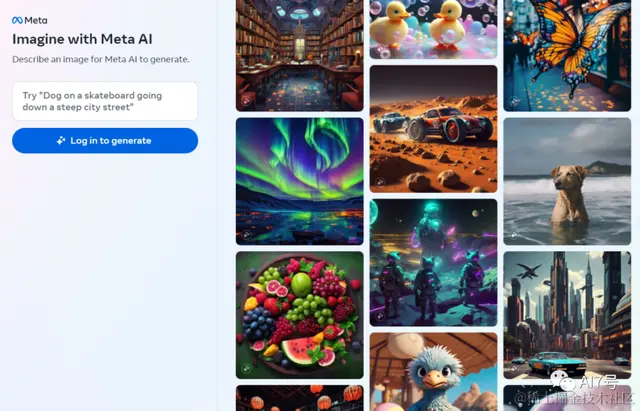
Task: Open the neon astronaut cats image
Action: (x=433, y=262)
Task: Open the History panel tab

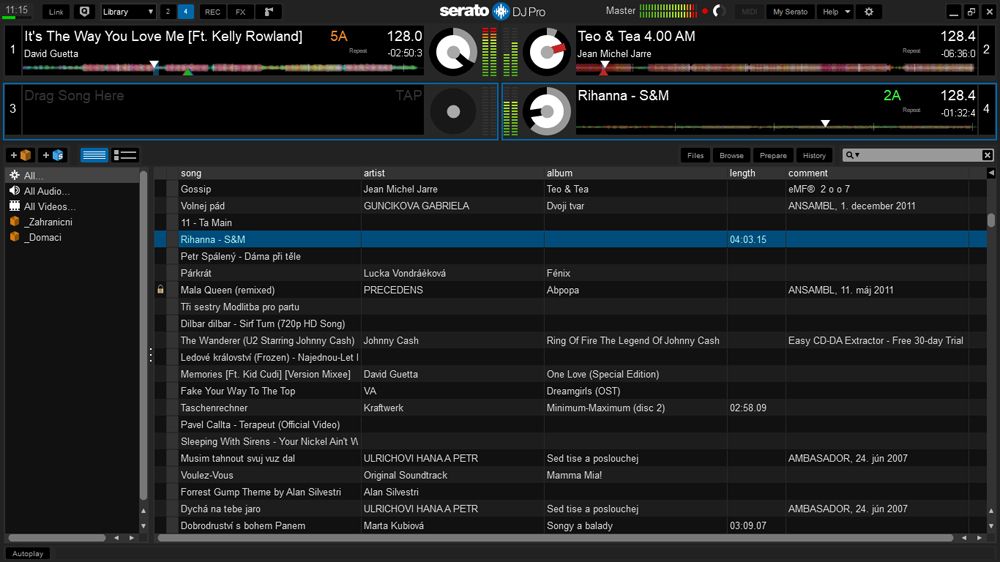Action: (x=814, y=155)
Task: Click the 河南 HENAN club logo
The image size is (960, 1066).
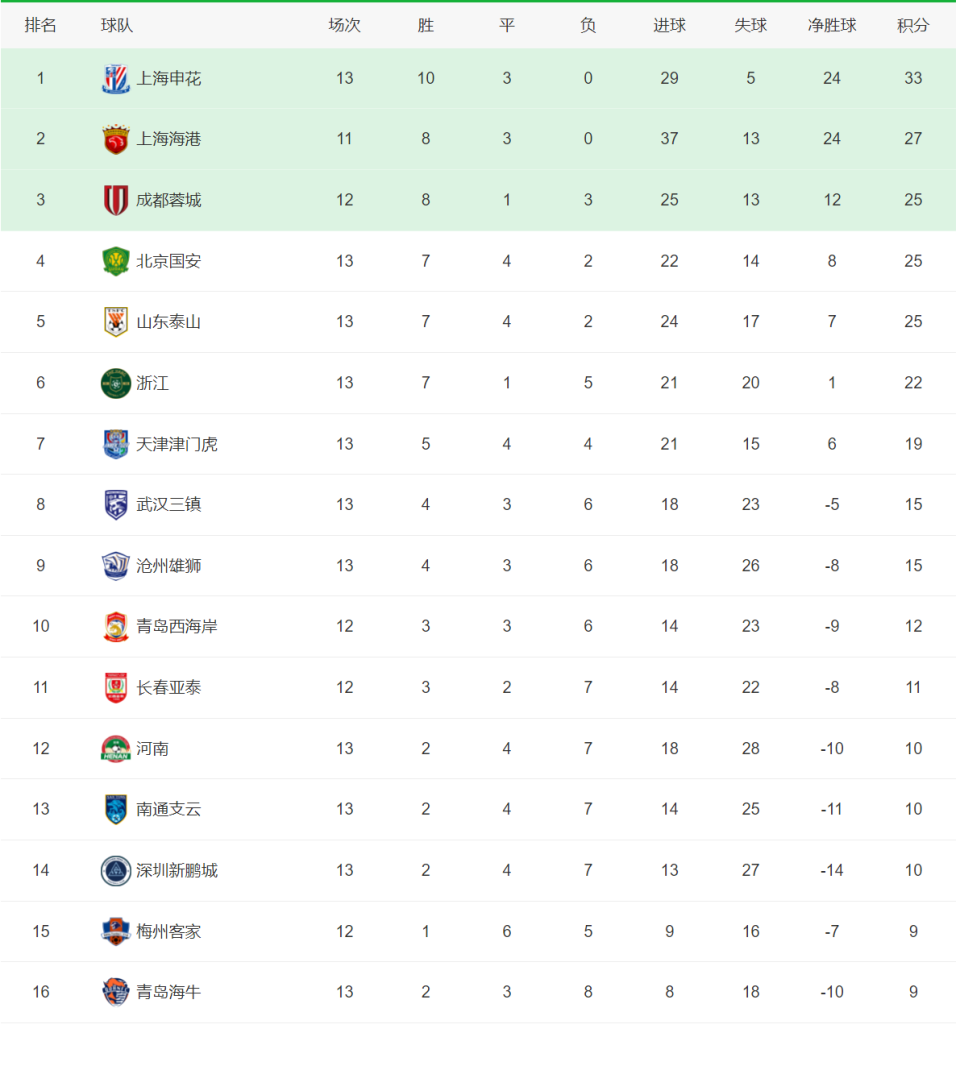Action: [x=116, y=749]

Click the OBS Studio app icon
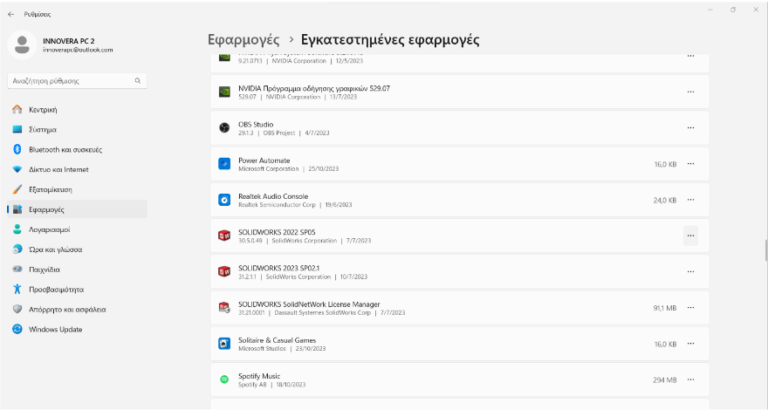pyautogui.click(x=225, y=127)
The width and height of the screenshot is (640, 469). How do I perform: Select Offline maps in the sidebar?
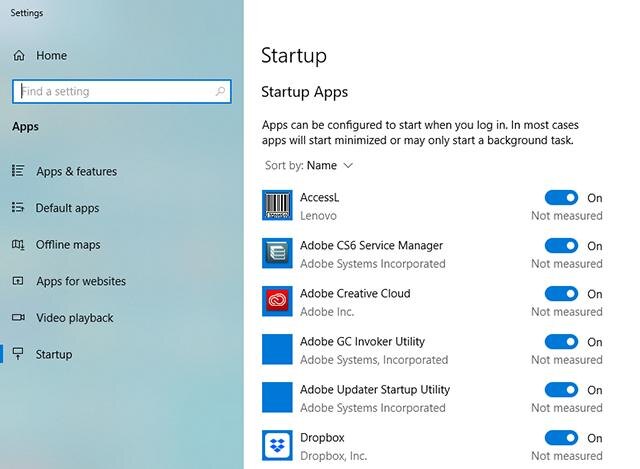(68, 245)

--

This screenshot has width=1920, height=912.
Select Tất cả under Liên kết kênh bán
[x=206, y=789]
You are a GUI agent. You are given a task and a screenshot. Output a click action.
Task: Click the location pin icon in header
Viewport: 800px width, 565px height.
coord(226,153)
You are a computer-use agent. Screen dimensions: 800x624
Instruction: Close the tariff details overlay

==

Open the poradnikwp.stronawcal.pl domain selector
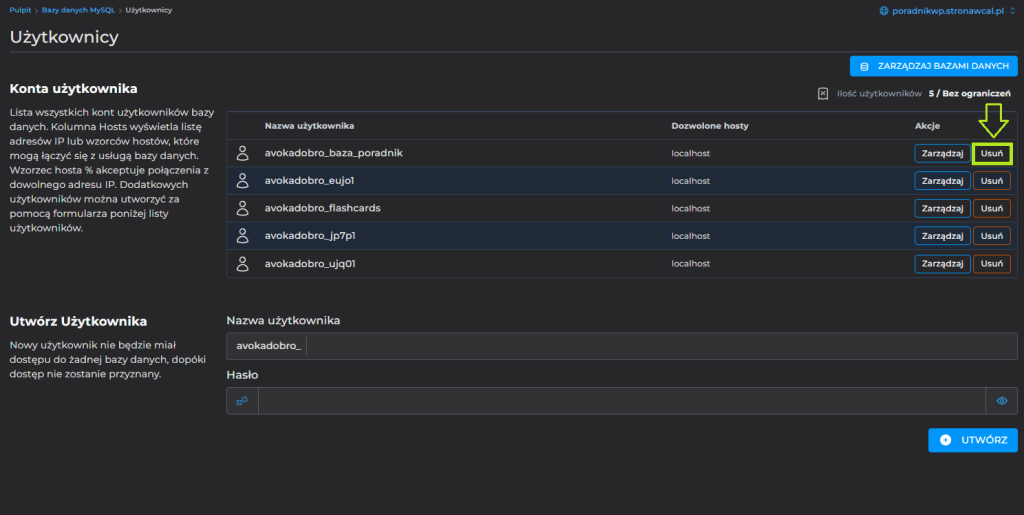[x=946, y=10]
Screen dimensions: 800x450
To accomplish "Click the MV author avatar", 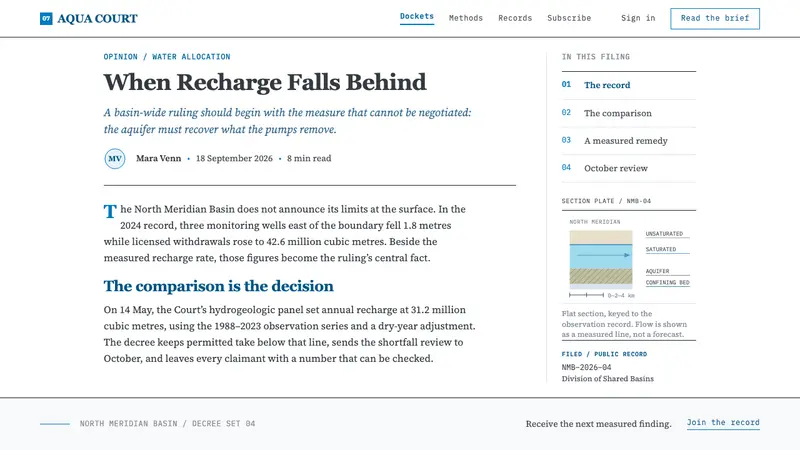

PROBLEM DESCRIPTION: Taking the entries above, print exactly the lines starting at the line with "You are a GUI" and ending at the line with "Instruction: Close the tariff details overlay", both included.

ANSWER BOX:
You are a GUI agent. You are given a task and a screenshot. Output a click action.
Task: Click the location pin icon in header
Viewport: 800px width, 565px height.
coord(226,153)
You are a computer-use agent. Screen dimensions: 800x624
Instruction: Close the tariff details overlay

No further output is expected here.